While I've never quite managed to get to Witney for an exhibit, I did once spend time in England, just missing the exhibit dates by a few weeks. Joy Jarret invited me to come anyway, saying that many items from the exhibit would still be there, with just a few pieces gone that had been loaned or sold... I was so excited! We were staying in London in a cute little flat in the Notting Hill Gate area (nope, didn't see Hugh Grant OR Julia Roberts, though I DID see the famous "blue door"). What follows is an excerpt from the travel blog I put up so my friends could come along with me on this needlework adventure.
Off we go from London into the countryside on "the Oxford Tube" which is a bus service from London to Oxford, where we switch to a city bus that drops us in Witney about 45 minutes later - just down the street from Witney Antiques. We have all seen those wonderful catalogues they publish - now I was going to see the real thing!
The Oxford Tube is a very modern coach with wi-fi ports, very comfortable seats and I daresay, air conditioning when needed, though in November, it really wasn't necessary! When we arrived in Oxford, we waited nearby at a city bus stop, and were soon picked up by a regular, local bus you would expect to run just through the streets of the city of Oxford. But it took us out into the countryside as well. We threaded our way through some very narrow lanes with dry stack stone walls on each side - very picturesque!
When we arrived in the lovely old town of Witney, we were already charmed, but when we were let off at a corner down the street from Witney antiques, we were stunned to see how beautiful the building was. The whole town seemed to be made of buildings out of this wonderful old stone.
Each fall, they do an exhibition and publish a new catalogue - and I've missed this year's "Stitched in Adversity - Orphanage and Charity School samplers" by just a few weeks, but of course, many of those pieces are still at the store, and there are rooms of just samplers to look at!
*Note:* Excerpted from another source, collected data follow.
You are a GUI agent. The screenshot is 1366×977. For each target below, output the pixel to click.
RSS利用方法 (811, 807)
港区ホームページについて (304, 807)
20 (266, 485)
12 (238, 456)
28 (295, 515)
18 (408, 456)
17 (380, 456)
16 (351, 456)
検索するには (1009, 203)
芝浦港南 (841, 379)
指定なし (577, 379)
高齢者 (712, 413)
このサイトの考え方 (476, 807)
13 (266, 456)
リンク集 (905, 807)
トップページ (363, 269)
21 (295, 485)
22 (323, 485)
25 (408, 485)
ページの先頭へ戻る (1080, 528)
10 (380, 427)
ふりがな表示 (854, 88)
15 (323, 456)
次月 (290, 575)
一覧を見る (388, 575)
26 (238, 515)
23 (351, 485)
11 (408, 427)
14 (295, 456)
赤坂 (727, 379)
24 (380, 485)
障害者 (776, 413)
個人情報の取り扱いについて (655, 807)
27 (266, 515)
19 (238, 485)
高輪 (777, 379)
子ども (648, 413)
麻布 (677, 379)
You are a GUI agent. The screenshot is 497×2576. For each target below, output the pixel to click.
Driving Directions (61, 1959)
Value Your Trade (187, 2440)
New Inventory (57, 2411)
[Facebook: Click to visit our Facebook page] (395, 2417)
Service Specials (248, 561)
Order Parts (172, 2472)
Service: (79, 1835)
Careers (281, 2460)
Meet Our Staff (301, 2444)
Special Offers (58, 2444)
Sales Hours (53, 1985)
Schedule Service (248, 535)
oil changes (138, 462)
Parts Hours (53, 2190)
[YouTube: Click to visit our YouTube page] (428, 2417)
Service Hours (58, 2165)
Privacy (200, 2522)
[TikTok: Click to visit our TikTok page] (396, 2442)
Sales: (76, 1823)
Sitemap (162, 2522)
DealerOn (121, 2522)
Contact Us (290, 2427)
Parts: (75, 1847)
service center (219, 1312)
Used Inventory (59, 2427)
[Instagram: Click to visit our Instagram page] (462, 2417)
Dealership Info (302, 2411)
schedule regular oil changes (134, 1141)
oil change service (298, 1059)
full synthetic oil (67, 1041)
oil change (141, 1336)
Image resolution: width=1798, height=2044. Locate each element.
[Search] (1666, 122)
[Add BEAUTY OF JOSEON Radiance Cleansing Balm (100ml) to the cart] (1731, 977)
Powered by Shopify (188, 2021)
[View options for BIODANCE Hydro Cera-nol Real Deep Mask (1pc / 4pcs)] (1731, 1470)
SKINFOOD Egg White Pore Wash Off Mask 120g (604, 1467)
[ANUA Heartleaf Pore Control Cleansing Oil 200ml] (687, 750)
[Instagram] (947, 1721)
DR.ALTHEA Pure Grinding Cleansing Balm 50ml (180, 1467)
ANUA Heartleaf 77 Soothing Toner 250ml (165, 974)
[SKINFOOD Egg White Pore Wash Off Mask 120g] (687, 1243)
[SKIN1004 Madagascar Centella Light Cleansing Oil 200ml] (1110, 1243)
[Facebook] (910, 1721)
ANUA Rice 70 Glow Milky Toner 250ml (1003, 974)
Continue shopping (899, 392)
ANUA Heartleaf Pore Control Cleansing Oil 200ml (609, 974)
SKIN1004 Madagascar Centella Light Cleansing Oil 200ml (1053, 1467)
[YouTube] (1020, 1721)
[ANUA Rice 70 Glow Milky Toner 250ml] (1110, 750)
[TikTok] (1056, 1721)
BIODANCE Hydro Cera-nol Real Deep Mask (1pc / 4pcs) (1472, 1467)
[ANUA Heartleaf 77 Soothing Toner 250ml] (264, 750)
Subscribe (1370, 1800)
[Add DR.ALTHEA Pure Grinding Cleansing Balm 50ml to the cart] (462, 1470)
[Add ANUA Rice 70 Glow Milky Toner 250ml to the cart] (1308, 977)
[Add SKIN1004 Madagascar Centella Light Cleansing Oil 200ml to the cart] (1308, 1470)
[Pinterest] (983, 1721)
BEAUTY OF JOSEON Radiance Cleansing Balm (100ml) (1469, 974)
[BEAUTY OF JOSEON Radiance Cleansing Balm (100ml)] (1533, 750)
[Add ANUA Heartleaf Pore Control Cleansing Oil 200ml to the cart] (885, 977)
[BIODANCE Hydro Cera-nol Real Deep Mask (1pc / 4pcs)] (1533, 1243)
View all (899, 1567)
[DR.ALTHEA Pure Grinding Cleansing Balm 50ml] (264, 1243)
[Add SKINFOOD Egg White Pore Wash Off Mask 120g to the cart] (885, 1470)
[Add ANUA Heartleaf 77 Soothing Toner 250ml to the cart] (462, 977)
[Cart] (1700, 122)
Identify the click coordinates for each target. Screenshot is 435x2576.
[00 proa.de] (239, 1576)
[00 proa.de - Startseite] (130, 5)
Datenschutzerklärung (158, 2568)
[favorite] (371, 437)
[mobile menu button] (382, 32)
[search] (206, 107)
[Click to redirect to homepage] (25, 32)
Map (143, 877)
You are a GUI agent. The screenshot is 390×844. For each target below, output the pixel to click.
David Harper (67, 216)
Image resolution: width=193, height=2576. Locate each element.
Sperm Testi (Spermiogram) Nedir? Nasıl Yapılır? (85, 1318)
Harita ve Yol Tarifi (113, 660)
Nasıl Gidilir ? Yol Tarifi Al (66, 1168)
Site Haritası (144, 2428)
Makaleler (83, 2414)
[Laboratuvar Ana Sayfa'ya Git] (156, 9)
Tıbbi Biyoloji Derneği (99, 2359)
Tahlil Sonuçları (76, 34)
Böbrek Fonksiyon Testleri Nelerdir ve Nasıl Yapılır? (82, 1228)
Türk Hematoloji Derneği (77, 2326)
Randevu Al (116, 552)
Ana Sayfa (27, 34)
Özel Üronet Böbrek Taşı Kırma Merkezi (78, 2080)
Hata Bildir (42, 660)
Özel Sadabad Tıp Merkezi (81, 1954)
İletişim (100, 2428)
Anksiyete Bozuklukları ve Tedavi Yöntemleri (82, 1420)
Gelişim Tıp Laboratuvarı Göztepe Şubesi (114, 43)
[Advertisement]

Joy Jarrett, the proprietor, meets us at the door and we are ushered in - the first pieces we see are 17th C. embroideries - many of them raised work. Joy shows me a large Elizabethan panel which is in perfect condition - she has just received it from the framers - I'm the first person to see it! This room has some real wonders - my favorite was a piece of raised work with the most masterful purlwork I could imagine! All the foliage is little loops of purl in many different colors of green - I've never seen it in so many colors. Such an effective use of it. Also in this room is a gorgeous casket - beautiful silk embroideries all around - it's displayed on a rotating platform, in a glass box - just incredible - in very fine condition. Another favorite is a piece depicting Orion and a dolphin singing together (I'm sure I've mixed up the story somehow - it was one I didn't recognize - at any rate, you have Orion and a dolphin (you can see the scales on the fish) and a ship in water) - all in the most wonderful metalwork!
Then we head upstairs to the sampler gallery - three rooms just filled with the most gorgeous samplers - all in exquisite condition. Many are German band samplers with areas of spots - most with an Adam and Eve - absolutely marvelous! Fresh, vibrant colors - Joy tells me most of those are from one collection which had been seized by the Nazi's in the '30's and not brought out until the 1990's when they were repatriated to the family of the original owner, and they sold off the needlework. So they have not been exposed to light and are in fantastic shape!
Another one that caught my eye was a small strawberry sampler with many beautiful stitches all in bright red and cream - very sweet and pretty - I think not counted because the vines are very curved in a very natural pattern in stem stitch - it was so eye-catching. I'd not seen another like it - Joy says she knows of two similar ones but not any others.
We'd arrived around 11:30 and about 1:00 Joy suggested we might want to run next door into their local pub for lunch and come back again later, which we did. Witney is a lovely little hamlet with the gorgeous old stone buildings (one of which holds Witney Antiques) - and the pub - The Three Horseshoes - is one of these - very charming. We had "Cottage Pie" by the fire with a glass of wine - just a delightful sojourn.
Then we were back and Joy was showing me some of the other orphan pieces - three wonderful huswifs, which she has had framed in reversible frames. Terrific pieces! A last look around, and we were ready to head home.
What a beautiful day - just a delight. If you do go to England, I thoroughly recommend stopping at Witney - Joy is so gracious and knowledgable - you'll have a lovely time talking samplers with a fellow needlework lover! Be sure to let her know you're coming, though, as it's a bit out of the way to travel to and find the shop closed for the day.